*** Opening of Provided records ***

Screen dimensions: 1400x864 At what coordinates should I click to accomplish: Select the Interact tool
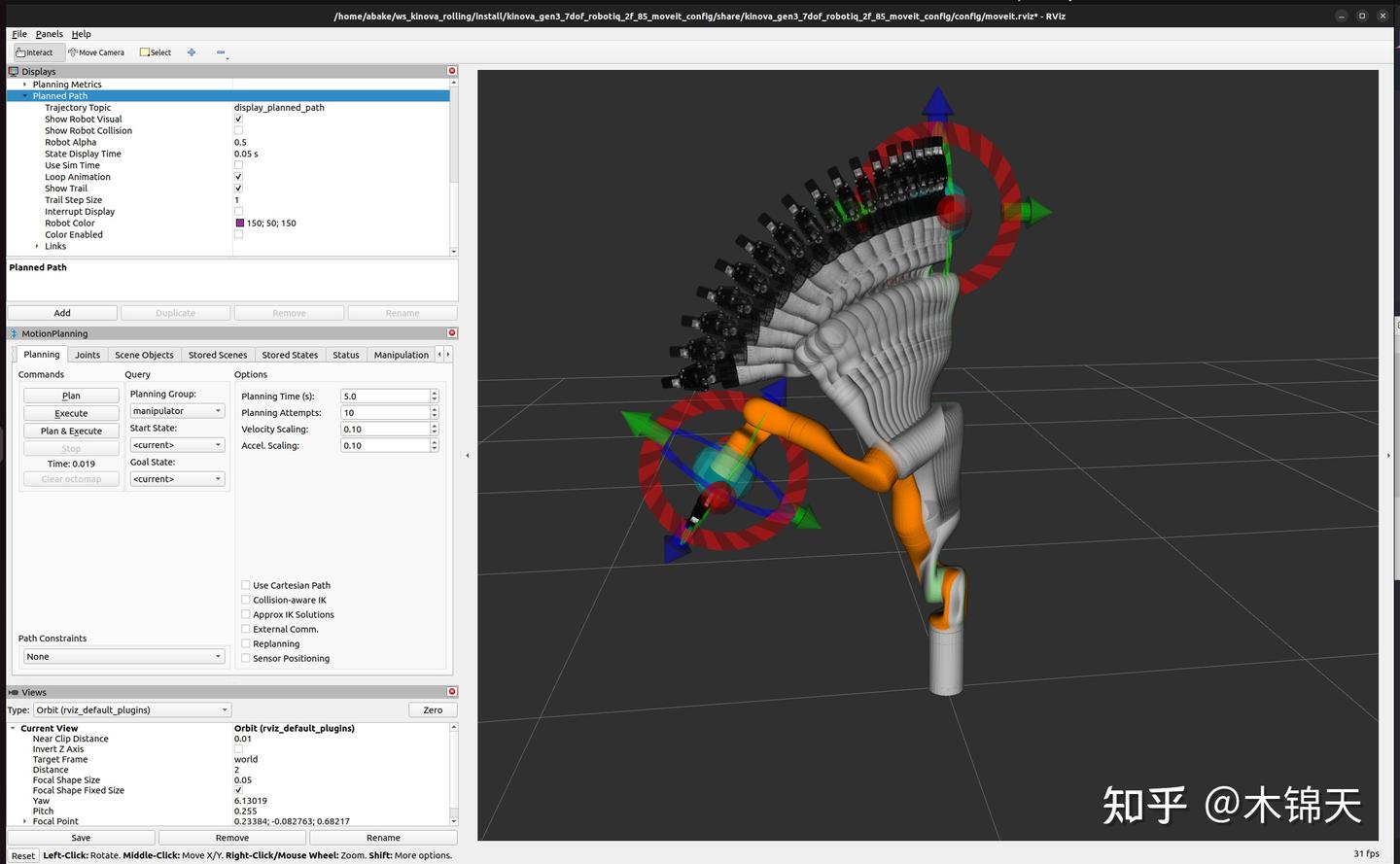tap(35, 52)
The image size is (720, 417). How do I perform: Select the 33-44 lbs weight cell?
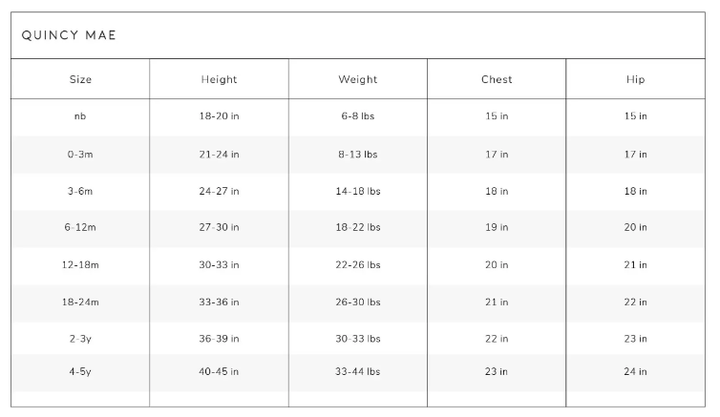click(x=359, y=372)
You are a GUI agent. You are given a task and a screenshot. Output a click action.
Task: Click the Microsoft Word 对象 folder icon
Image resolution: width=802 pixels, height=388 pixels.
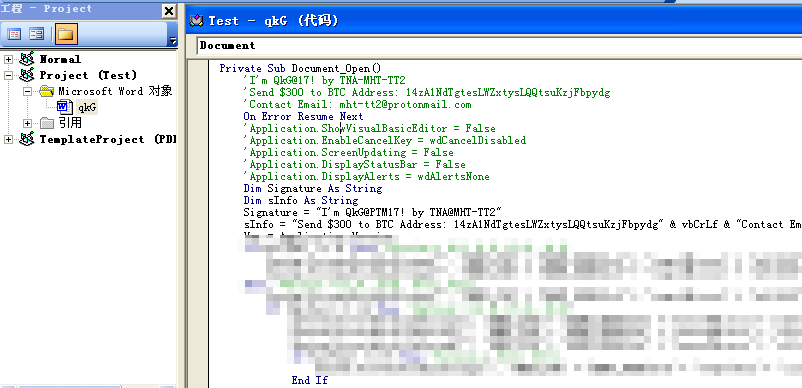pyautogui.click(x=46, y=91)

*** Close of Provided records ***
*** Opening of Provided records ***

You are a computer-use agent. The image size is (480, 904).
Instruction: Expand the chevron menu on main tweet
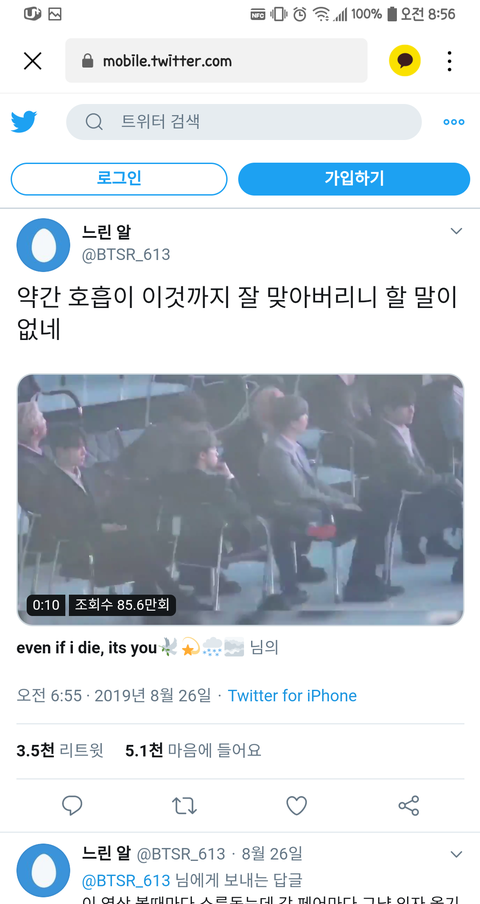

*** Close of Provided records ***

■ What the task asks ■
Retrieve each line of the data in which the word "agent" can be found.

■ Response for this exercise ■
You are a GUI agent. You are given a task and a screenshot. Output a click action.
You are a computer-use agent. The image size is (480, 904).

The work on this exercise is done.